Support aten::layer_norm

chengyute · chengyute · commit f04e3beb3e3e · 2021-05-04T10:05:15.000-07:00
Signed-off-by: Yu-Te Cheng &lt;chengyute@gmail.com&gt;
diff --git a/core/conversion/converters/BUILD b/core/conversion/converters/BUILD
@@ -40,6 +40,7 @@ cc_library(
         "impl/element_wise.cpp",
         "impl/expand.cpp",
         "impl/interpolate.cpp",
+        "impl/layer_norm.cpp",
         "impl/linear.cpp",
         "impl/lstm_cell.cpp",
         "impl/matrix_multiply.cpp",
diff --git a/core/conversion/converters/impl/layer_norm.cpp b/core/conversion/converters/impl/layer_norm.cpp
@@ -0,0 +1,249 @@
+#include "core/conversion/converters/converters.h"
+#include "core/util/prelude.h"
+#include "torch/torch.h"
+
+namespace trtorch {
+namespace core {
+namespace conversion {
+namespace converters {
+namespace impl {
+namespace {
+
+nvinfer1::ILayer* add_elementwise(
+    ConversionCtx* ctx,
+    nvinfer1::ElementWiseOperation op,
+    nvinfer1::ITensor* self,
+    nvinfer1::ITensor* other,
+    const std::string& name) {
+  // ensure self to have larger number of dimension
+  bool swapSelfOther = false;
+  if (self->getDimensions().nbDims < other->getDimensions().nbDims) {
+    std::swap(self, other);
+    swapSelfOther = true;
+  }
+  auto selfDim = util::toVec(self->getDimensions());
+  auto otherDim = util::toVec(other->getDimensions());
+  if (selfDim.size() != otherDim.size()) {
+    // other is with dynamic shape, need to expand its dimension now and get its shape at runtime
+    if (otherDim.end() != std::find(otherDim.begin(), otherDim.end(), -1)) {
+      auto thOtherStaticShapeMask = torch::ones(selfDim.size(), torch::kInt32);
+      auto thOtherDynamicShapeMask = torch::zeros(selfDim.size(), torch::kInt32);
+      for (size_t start = selfDim.size() - otherDim.size(), idx = 0; idx < otherDim.size(); ++idx) {
+        if (-1 != otherDim[idx]) {
+          thOtherStaticShapeMask[start + idx] = otherDim[idx];
+        } else {
+          thOtherStaticShapeMask[start + idx] = 0;
+          thOtherDynamicShapeMask[start + idx] = 1;
+        }
+      }
+      auto otherStaticShapeMask = tensor_to_const(ctx, thOtherStaticShapeMask);
+      auto otherDynamicShapeMask = tensor_to_const(ctx, thOtherDynamicShapeMask);
+      auto selfShape = ctx->net->addShape(*self)->getOutput(0);
+      // size of dynamic dimension of other need to the same as that of corresponding dimension of self
+      auto otherDynamicShape =
+          ctx->net->addElementWise(*selfShape, *otherDynamicShapeMask, nvinfer1::ElementWiseOperation::kPROD)

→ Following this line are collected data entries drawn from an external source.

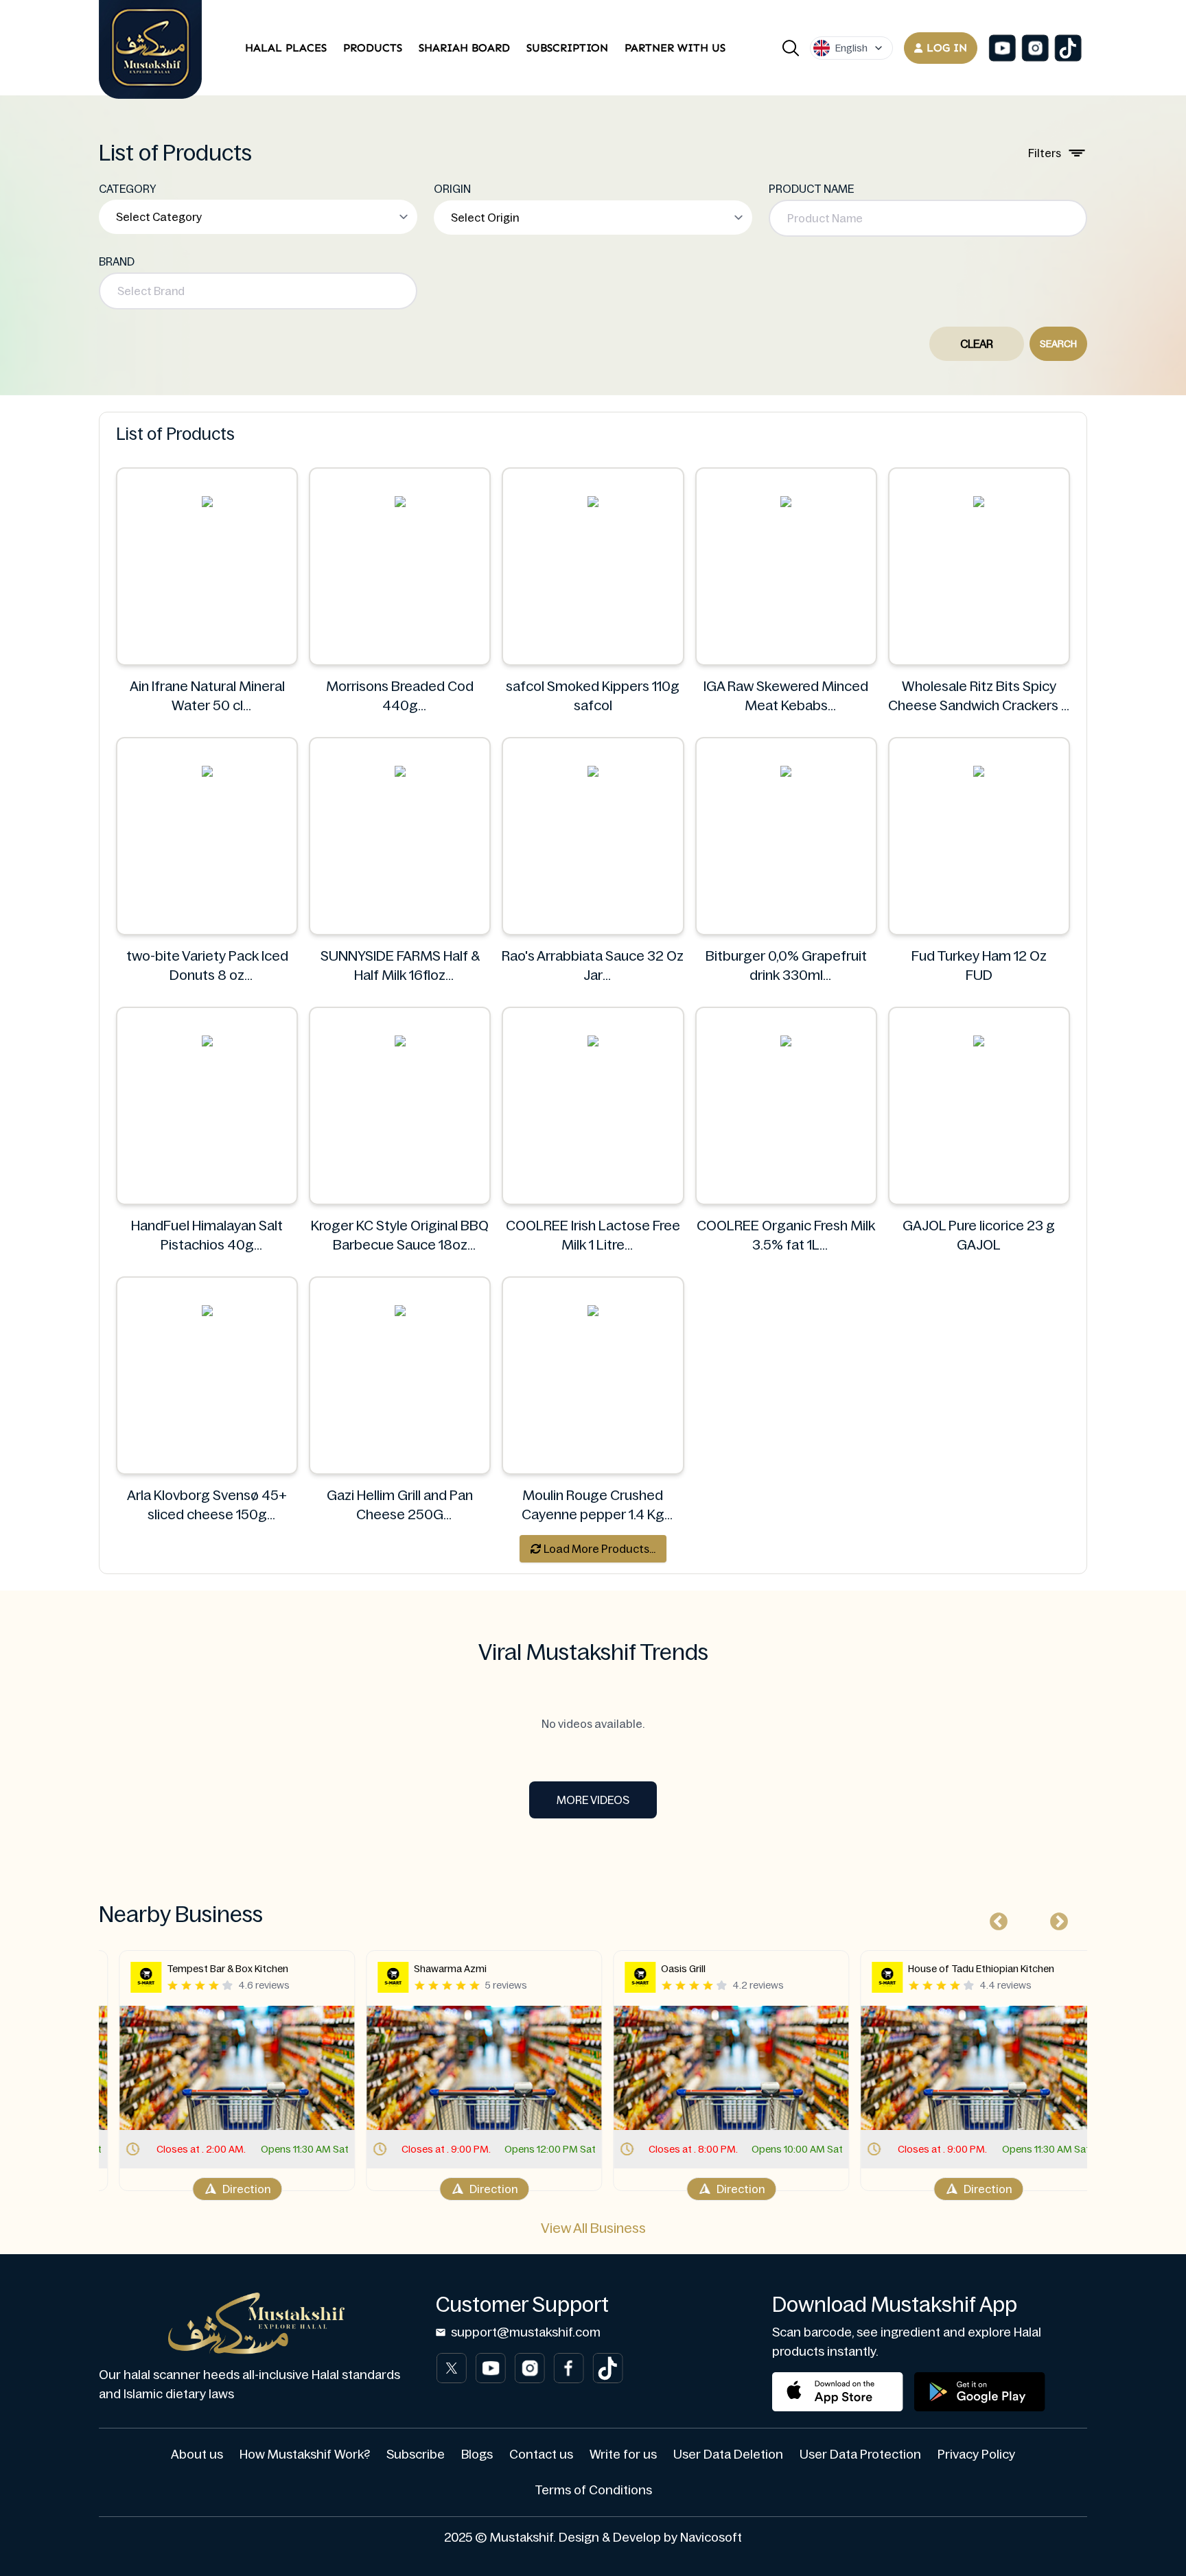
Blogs (477, 2454)
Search (1058, 343)
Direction (232, 2189)
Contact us (541, 2454)
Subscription (567, 47)
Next (1055, 1918)
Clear (976, 344)
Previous (995, 1918)
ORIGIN (452, 189)
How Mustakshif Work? (305, 2454)
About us (197, 2454)
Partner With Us (675, 47)
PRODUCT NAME (811, 189)
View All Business (593, 2228)
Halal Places (286, 47)
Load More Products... (598, 1549)
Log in (947, 47)
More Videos (593, 1800)
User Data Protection (860, 2454)
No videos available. (593, 1724)
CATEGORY (127, 189)
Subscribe (415, 2454)
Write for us (623, 2454)
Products (372, 47)
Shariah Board (464, 47)
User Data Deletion (728, 2454)
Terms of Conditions (593, 2490)
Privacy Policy (976, 2454)
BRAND (117, 261)
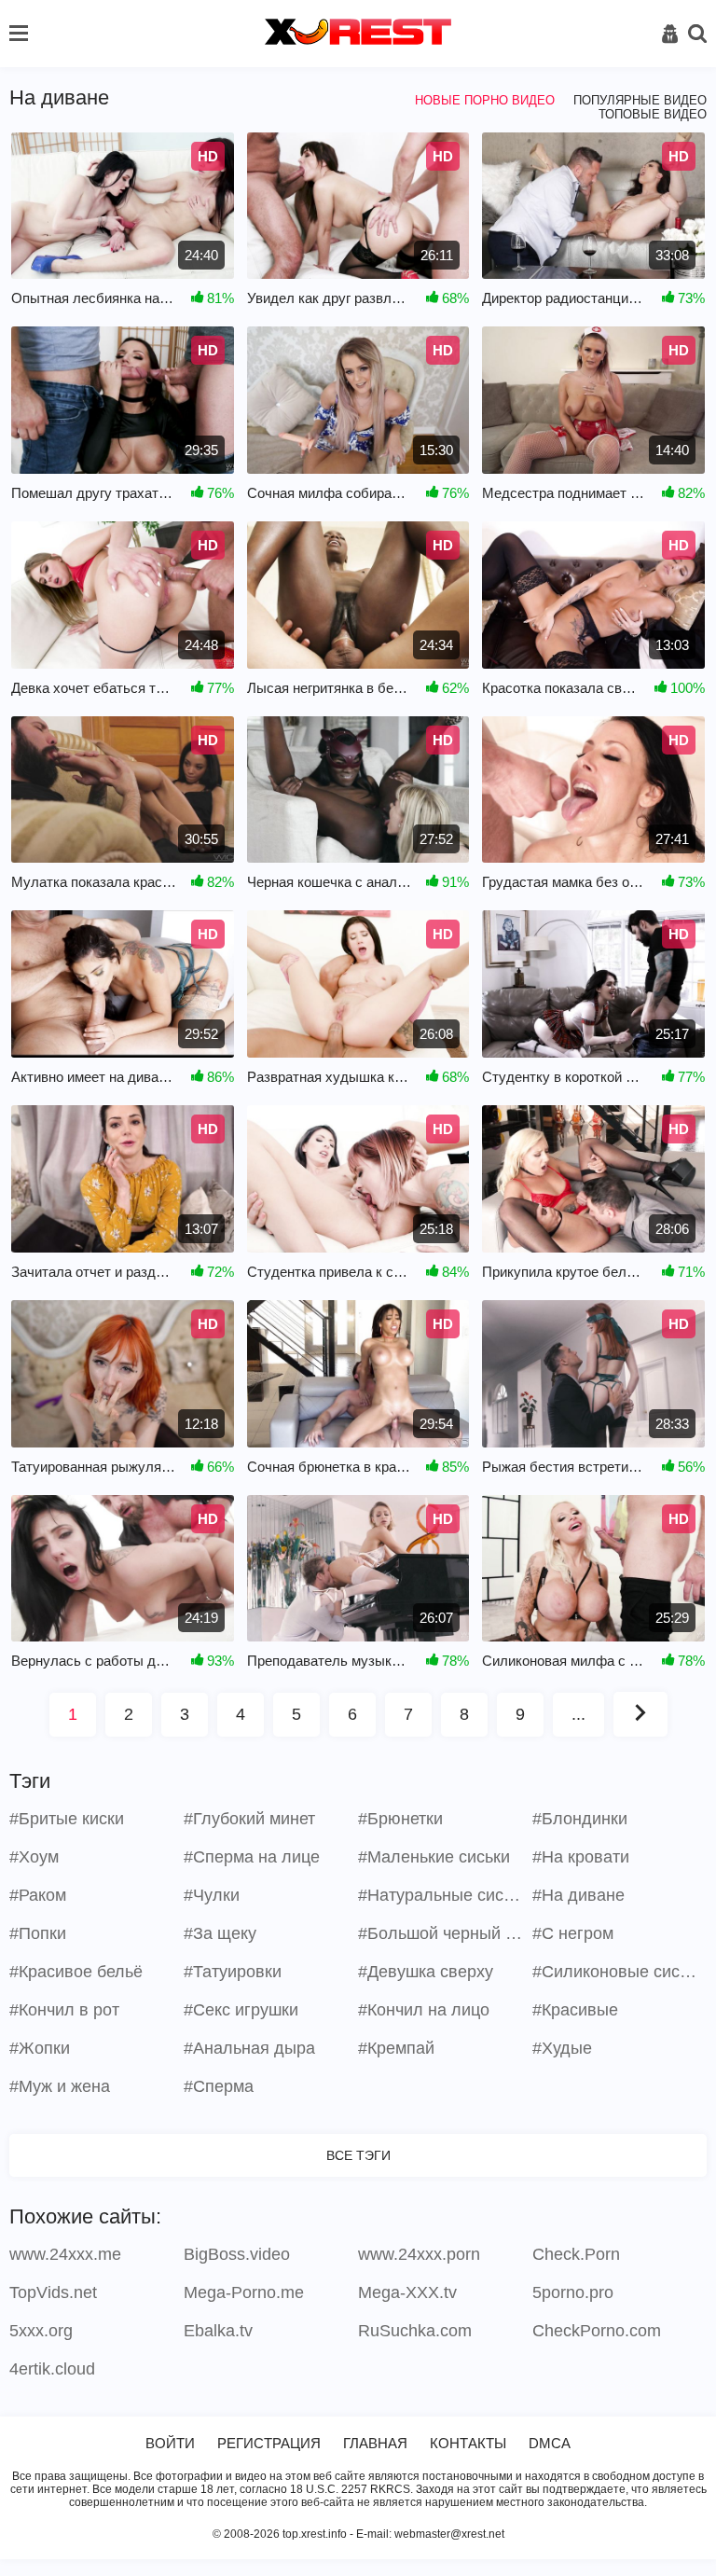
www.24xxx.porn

+              ->getOutput(0);
+      auto targetOtherShape =
+          ctx->net->addElementWise(*otherDynamicShape, *otherStaticShapeMask, nvinfer1::ElementWiseOperation::kSUM)
+              ->getOutput(0);
+
+      auto otherShuffle = ctx->net->addShuffle(*other);
+      otherShuffle->setName(std::string("Reshape other tensor to have the same nDim as self for " + name).c_str());
+      otherShuffle->setInput(1, *targetOtherShape);
+      other = otherShuffle->getOutput(0);
+    } else {
+      // other is with static shape, expand dimension to make tow tensor have the same number of dimension
+      auto otherShuffle = ctx->net->addShuffle(*other);
+      otherShuffle->setReshapeDimensions(util::toDimsPad(otherDim, selfDim.size()));
+      other = otherShuffle->getOutput(0);
+    }
+  }
+  if (swapSelfOther) {
+    // swap back
+    std::swap(self, other);
+    swapSelfOther = false;
+  }
+  auto ele = ctx->net->addElementWise(*self, *other, op);
+  ele->setName(name.c_str());
+  return ele;
+}
+
+
+auto layer_norm_registrations TRTORCH_UNUSED = RegisterNodeConversionPatterns().pattern({
+    R"SIG(aten::layer_norm(Tensor input, int[] normalized_shape, Tensor? gamma, Tensor? beta,
+                           float eps, bool cudnn_enabled) -> (Tensor))SIG",
+    [](ConversionCtx* ctx, const torch::jit::Node* n, args& args) -> bool {
+  
+      auto input = args[0].ITensor(); // assumes non-static input Tensor
+      auto orig_shape = input->getDimensions();
+      auto shape = util::toVec(orig_shape);
+
+      /* Layer_Norm normalizes over last N dimensions.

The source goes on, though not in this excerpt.